Ken Jeong, Jim Jefferies, Rhys Davies, a totally-unafraid-to-laugh-at-himself David Hasselhoff, and a host of thankfully not-too-overexposed familiar faces in the kind of pretty amusing slapstick movie the Farrelly brothers would make if their movies were a little bit smart instead of a little bit stupid. I laughed a couple of times and never once felt like my intelligence was being insulted.

Movie Reviews

Lights Out

very decent creature design, a few genuine momentary scares, and a focus on my personal phobia of the dark (yep, it's true) were not enough to keep my interest in this tale of a family pursued by a fiend that can only appear in the dark, and I spent the second half of the movie being much more entertained by googling pictures of unbelievably beautiful lead actress Teresa Palmer.

Movie Reviews

The Blair Witch Project

[Posted on IMDB] In this terrifying true life story, two inventive filmmakers make a cursed horror movie which, although pretty decent itself, casts a foul spell that forces every lazy, terrible wannabe horror director who see it in the next 25 years to say "Hey, I could do that too" and copy it with their own inferior, deathly dull, derivative "found footage" horror attempt. Millions of bored viewer hours are wasted not being scared, Netflix is overrun with dreadfully dull "horror" films, and, in the end, the entire horror genre is nearly destroyed. Will the horror genre survive this dreadful curse? Nobody knows the end of the story. Stay tuned.

Movie Reviews

Feral

Teenagers getting picked off in the woods by zombie-type people infected with a disease... but, that said, surprisingly good, fairly original. Felt like an early-80s classic, and an ok one, not a rip-off by someone raised on those movies who loves them a little too much and thinks that's enough, as these sorts of movies often are. A pleasant surprise.

Movie Reviews

Right At Your Door

Very decent realist postapocalyptic drama. A couple tries to cope quarantined in their home after dirty bombs are set off in LA. Unfortunately the last 10 minutes or so try for a weak "twist" that proves anticlimactic, but a pretty enjoyable film up until that.

Movie Reviews

Into The Dark “They Come Knocking”

This one was good enough that I didn't realize it was part of Hulu's "Into The Dark" series, although the weak ending betrays it.
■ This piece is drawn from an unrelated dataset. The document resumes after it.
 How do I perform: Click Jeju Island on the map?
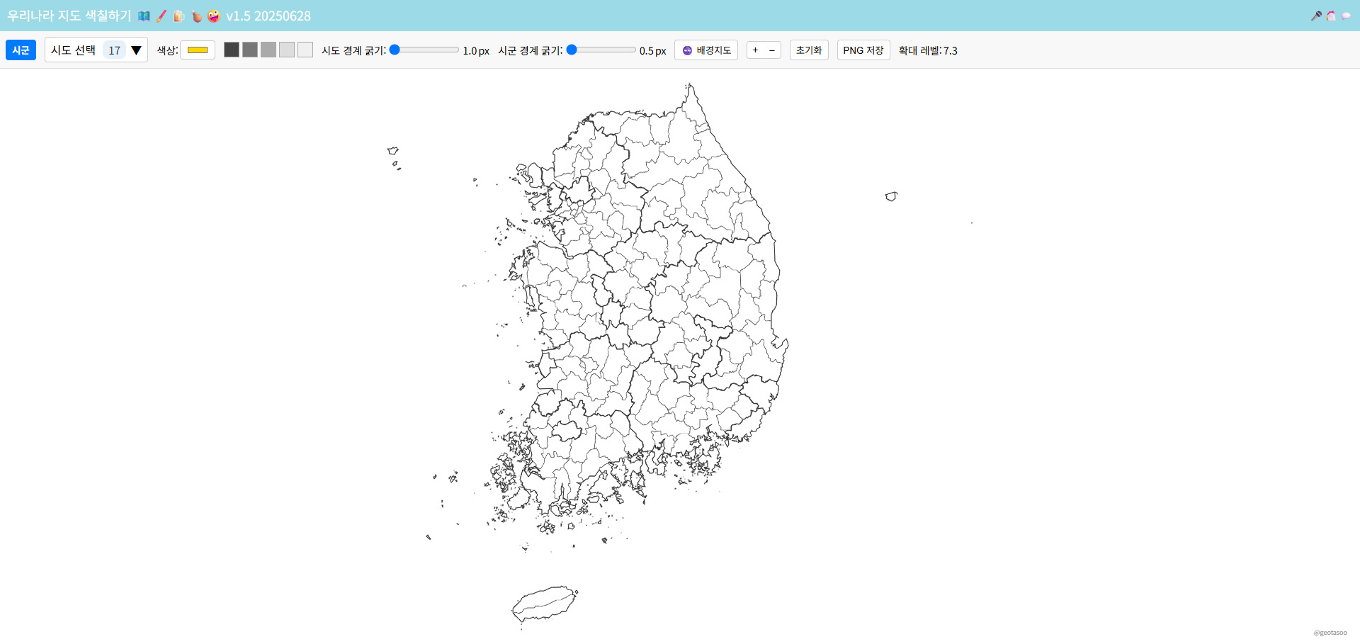tap(544, 604)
It was directed by the same guy that did "I'm Just Fucking With You", the only one of the series that I really liked. Grieving father and his daughters go out to the desert in their Airstream to spread his wife's ashes. What starts off seeming like a "locals torment visitors out in the sticks" story turns out to be something much different, and nowhere near as cliche. If they had come up with a satisfactory ending, the whole thing would have really worked.

Movie Reviews

The Gift (2000)

Joe Dante in "workmanlike mainstream director" mode. A woman with psychic powers is drawn in to a murder trial and followup investigation in this dirtbag rural whodunit. I find it hard to buy a town full of "rednecks" played almost entirely by recognizable A-list celebrities: Keanu Reeves, Hillary Swank, Katie Holmes, Greg Kinnear, Blake Lively, JK Simmons. I could buy maybe one or two of these people as rednecks talking with fake southern accents, but, all of them?

Movie Reviews

Sharp Stick

godawful "indie"-flick-starring-major stars I got tricked into watching by Hulu billing it as a "comedy". This movie seems to desperately want to say something, but I have no idea what that is. Kristine Froseth stars as a gorgeous childcare worker, and a virgin who had a medical hysterectomy at 15, who has a crush on the father of the boy she watches, seduces him, has an affair before getting caught, writes a fan letter to a porn star she likes, anonymously fucks a lot of guys, catches an unspecified STD, and at the end gets a video back from the porn star giving her advice to stand up for herself and avoid bad people, end of movie. Except for the "written by Lena Dunham" credit that finally explains why this well-acted-but-otherwise-completely-hollow exercise even exists.

Movie Reviews

Flight 7500

Decent enough haunted plane movie. Takes forever to get going. Guy dies mysteriously on a plane, and haunted hell brakes loose. Lots of fridge logic but creepy enough in the moment. Last 2 minutes make no sense at all but fortunatly it's pretty much wrapped up by then. Amy Smart and Leslie Bibb.

Movie Reviews

Cop Car

Wow, talk about a flawed gem. I really like this neo-noir, which features the two most realistic 10-year-old boys I've ever seen in a movie finding an apparently abandoned cop car and going for a joy ride, attracting the attention of the corrupt sheriff whose car it is and the man he's got in the trunk. Really appealing, set deep in the windswept prairie, kind of a snowless "fargo" at least in terms of setting. The only problem: the too-recognizable-to-suspend-disbelief Kevin Bacon as the sheriff, who is, additionally, repeatedly clever enough to creatively think his way out of jams in a split second, but not clever enough to leave his cop car where two 10 year olds won't find it, or to not leave the keys sitting on the seat in plain view. But overall, despite the flaws, this picture is kind of a fave, I'm glad I caught it.…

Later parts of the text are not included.